**Excerpt:**
The approach is designed to tackle a problem that has frustrated public officials for decades: the large percentage of former inmates who repeatedly end up in prison for reasons related to addiction or mental illness. Experts say that up to half of all inmates fall into this group.

"There is a huge revolving door of people who have substance abuse problems and mental illness and end up getting arrested multiple times," said Dr. Yngvild Olsen, medical director of the Harford County Health Department and the primary architect of the program. "There has to be a way that we can intervene to stop that."

This program will provide an important component: free transportation from the Harford County Detention Center to the treatment center when inmates are released. That is crucial, Olsen said, because inmates often have no way to get to treatment even if they want to sign up. By enrolling them as soon as they are released, she hopes to help them avoid old routines that lead to drug use and crime.

**Data below:**

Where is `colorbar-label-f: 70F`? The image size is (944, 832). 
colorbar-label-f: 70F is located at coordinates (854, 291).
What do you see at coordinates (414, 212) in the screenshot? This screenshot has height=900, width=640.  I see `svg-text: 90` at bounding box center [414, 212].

**Your task:** Continue the excerpt on Harford County's treatment program for released inmates from where it stops.

**Response to this task:**
"It's a captive audience, no pun intended," Olsen said.

In Harford County and elsewhere, programs assist inmates with drug problems. But many experts say such programs do little good because the lessons learned inside prison walls tend not to stick in the outside world.

Several Maryland counties, including Wicomico and Montgomery, offer programs, including drug treatment, for former inmates. But the Harford program, as yet unnamed, breaks ground by linking the various pieces into a comprehensive whole. The program offers not only drug treatment, but transportation, medical care, mental health treatment and help in applying for other services.